**YOUR INSTRUCTIONS**: Output the records exactly, every one of them.

**SOURCE MATERIAL**:
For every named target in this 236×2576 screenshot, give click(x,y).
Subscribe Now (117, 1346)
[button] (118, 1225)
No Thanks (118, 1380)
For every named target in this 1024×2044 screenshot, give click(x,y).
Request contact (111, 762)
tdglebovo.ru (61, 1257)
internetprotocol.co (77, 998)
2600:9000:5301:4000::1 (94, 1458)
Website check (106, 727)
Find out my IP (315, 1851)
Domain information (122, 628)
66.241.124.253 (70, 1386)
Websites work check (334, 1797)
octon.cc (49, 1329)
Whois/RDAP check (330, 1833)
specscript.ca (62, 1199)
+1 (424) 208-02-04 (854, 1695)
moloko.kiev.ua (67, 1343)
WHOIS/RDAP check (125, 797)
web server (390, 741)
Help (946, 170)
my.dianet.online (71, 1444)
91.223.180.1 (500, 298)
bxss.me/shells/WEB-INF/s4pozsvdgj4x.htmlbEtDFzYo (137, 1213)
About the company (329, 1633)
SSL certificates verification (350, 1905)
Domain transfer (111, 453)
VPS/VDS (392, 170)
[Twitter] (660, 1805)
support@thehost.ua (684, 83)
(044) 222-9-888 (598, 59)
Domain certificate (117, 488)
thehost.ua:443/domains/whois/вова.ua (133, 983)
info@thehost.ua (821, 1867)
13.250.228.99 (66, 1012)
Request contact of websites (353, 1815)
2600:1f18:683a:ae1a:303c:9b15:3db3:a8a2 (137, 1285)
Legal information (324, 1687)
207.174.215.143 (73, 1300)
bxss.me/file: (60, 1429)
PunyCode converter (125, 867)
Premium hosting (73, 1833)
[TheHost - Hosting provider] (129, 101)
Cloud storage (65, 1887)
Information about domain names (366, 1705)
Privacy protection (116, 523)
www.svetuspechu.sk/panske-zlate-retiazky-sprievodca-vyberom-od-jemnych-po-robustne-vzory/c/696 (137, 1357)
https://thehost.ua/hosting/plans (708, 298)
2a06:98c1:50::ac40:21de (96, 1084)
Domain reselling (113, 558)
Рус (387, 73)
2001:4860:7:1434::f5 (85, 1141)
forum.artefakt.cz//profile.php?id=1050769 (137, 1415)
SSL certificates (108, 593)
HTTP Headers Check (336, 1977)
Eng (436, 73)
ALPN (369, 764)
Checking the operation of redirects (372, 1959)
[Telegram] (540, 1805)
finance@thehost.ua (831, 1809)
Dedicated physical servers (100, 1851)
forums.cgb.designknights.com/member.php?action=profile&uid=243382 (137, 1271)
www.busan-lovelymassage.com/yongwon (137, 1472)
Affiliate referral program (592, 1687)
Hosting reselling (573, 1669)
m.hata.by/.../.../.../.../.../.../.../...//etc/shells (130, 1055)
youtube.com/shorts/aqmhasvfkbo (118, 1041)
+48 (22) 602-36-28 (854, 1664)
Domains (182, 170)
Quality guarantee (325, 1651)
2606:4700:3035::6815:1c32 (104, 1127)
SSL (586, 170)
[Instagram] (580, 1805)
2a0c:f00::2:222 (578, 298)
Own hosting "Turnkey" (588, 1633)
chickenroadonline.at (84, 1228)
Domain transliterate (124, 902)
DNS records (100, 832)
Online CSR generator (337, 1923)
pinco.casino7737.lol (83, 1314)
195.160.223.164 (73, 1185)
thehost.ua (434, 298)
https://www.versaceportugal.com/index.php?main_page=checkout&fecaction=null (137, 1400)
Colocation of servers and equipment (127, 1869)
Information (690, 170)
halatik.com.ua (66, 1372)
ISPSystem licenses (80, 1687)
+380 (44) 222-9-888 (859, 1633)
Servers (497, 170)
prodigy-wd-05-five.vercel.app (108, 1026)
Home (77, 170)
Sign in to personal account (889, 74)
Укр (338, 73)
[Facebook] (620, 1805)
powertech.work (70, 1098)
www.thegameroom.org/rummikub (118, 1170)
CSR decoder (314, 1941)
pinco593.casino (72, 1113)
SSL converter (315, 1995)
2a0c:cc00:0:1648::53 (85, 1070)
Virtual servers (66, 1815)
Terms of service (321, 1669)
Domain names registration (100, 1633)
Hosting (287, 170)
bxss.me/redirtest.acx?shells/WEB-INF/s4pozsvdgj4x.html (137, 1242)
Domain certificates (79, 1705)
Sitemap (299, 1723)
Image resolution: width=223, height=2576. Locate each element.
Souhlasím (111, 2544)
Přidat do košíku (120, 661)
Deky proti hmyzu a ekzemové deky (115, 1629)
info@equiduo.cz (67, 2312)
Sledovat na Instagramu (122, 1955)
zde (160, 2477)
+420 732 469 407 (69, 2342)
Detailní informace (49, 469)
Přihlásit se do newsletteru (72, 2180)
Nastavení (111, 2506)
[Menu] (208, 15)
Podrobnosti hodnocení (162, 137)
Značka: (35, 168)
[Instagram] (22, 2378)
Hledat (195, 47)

**RESPONSE TO THIS EXERCISE**:
For every named target in this 236×2576 screenshot, give click(x,y).
Subscribe Now (117, 1346)
[button] (118, 1225)
No Thanks (118, 1380)
For every named target in this 1024×2044 screenshot, give click(x,y).
Request contact (111, 762)
tdglebovo.ru (61, 1257)
internetprotocol.co (77, 998)
2600:9000:5301:4000::1 (94, 1458)
Website check (106, 727)
Find out my IP (315, 1851)
Domain information (122, 628)
66.241.124.253 (70, 1386)
Websites work check (334, 1797)
octon.cc (49, 1329)
Whois/RDAP check (330, 1833)
specscript.ca (62, 1199)
+1 (424) 208-02-04 (854, 1695)
moloko.kiev.ua (67, 1343)
WHOIS/RDAP check (125, 797)
web server (390, 741)
Help (946, 170)
my.dianet.online (71, 1444)
91.223.180.1 (500, 298)
bxss.me/shells/WEB-INF/s4pozsvdgj4x.htmlbEtDFzYo (137, 1213)
About the company (329, 1633)
SSL certificates verification (350, 1905)
Domain transfer (111, 453)
VPS/VDS (392, 170)
[Twitter] (660, 1805)
support@thehost.ua (684, 83)
(044) 222-9-888 (598, 59)
Domain certificate (117, 488)
thehost.ua:443/domains/whois/вова.ua (133, 983)
info@thehost.ua (821, 1867)
13.250.228.99 (66, 1012)
Request contact of websites (353, 1815)
2600:1f18:683a:ae1a:303c:9b15:3db3:a8a2 (137, 1285)
Legal information (324, 1687)
207.174.215.143 (73, 1300)
bxss.me/file: (60, 1429)
PunyCode converter (125, 867)
Premium hosting (73, 1833)
[TheHost - Hosting provider] (129, 101)
Cloud storage (65, 1887)
Information about domain names (366, 1705)
Privacy protection (116, 523)
www.svetuspechu.sk/panske-zlate-retiazky-sprievodca-vyberom-od-jemnych-po-robustne-vzory/c/696 (137, 1357)
https://thehost.ua/hosting/plans (708, 298)
2a06:98c1:50::ac40:21de (96, 1084)
Domain reselling (113, 558)
Рус (387, 73)
2001:4860:7:1434::f5 (85, 1141)
forum.artefakt.cz//profile.php?id=1050769 (137, 1415)
SSL certificates (108, 593)
HTTP Headers Check (336, 1977)
Eng (436, 73)
ALPN (369, 764)
Checking the operation of redirects (372, 1959)
[Telegram] (540, 1805)
finance@thehost.ua (831, 1809)
Dedicated physical servers (100, 1851)
forums.cgb.designknights.com/member.php?action=profile&uid=243382 (137, 1271)
www.busan-lovelymassage.com/yongwon (137, 1472)
Affiliate referral program (592, 1687)
Hosting reselling (573, 1669)
m.hata.by/.../.../.../.../.../.../.../...//etc/shells (130, 1055)
youtube.com/shorts/aqmhasvfkbo (118, 1041)
+48 (22) 602-36-28 (854, 1664)
Domains (182, 170)
Quality guarantee (325, 1651)
2606:4700:3035::6815:1c32 (104, 1127)
SSL (586, 170)
[Instagram] (580, 1805)
2a0c:f00::2:222 (578, 298)
Own hosting "Turnkey" (588, 1633)
chickenroadonline.at (84, 1228)
Domain transliterate (124, 902)
DNS records (100, 832)
Online CSR generator (337, 1923)
pinco.casino7737.lol (83, 1314)
195.160.223.164 (73, 1185)
thehost.ua (434, 298)
https://www.versaceportugal.com/index.php?main_page=checkout&fecaction=null (137, 1400)
Colocation of servers and equipment (127, 1869)
Information (690, 170)
halatik.com.ua (66, 1372)
ISPSystem licenses (80, 1687)
+380 (44) 222-9-888 (859, 1633)
Servers (497, 170)
prodigy-wd-05-five.vercel.app (108, 1026)
Home (77, 170)
Sign in to personal account (889, 74)
Укр (338, 73)
[Facebook] (620, 1805)
powertech.work (70, 1098)
www.thegameroom.org/rummikub (118, 1170)
CSR decoder (314, 1941)
pinco593.casino (72, 1113)
SSL converter (315, 1995)
2a0c:cc00:0:1648::53 (85, 1070)
Virtual servers (66, 1815)
Terms of service (321, 1669)
Domain names registration (100, 1633)
Hosting (287, 170)
bxss.me/redirtest.acx?shells/WEB-INF/s4pozsvdgj4x.html (137, 1242)
Domain certificates (79, 1705)
Sitemap (299, 1723)
Image resolution: width=223, height=2576. Locate each element.
Souhlasím (111, 2544)
Přidat do košíku (120, 661)
Deky proti hmyzu a ekzemové deky (115, 1629)
info@equiduo.cz (67, 2312)
Sledovat na Instagramu (122, 1955)
zde (160, 2477)
+420 732 469 407 (69, 2342)
Detailní informace (49, 469)
Přihlásit se do newsletteru (72, 2180)
Nastavení (111, 2506)
[Menu] (208, 15)
Podrobnosti hodnocení (162, 137)
Značka: (35, 168)
[Instagram] (22, 2378)
Hledat (195, 47)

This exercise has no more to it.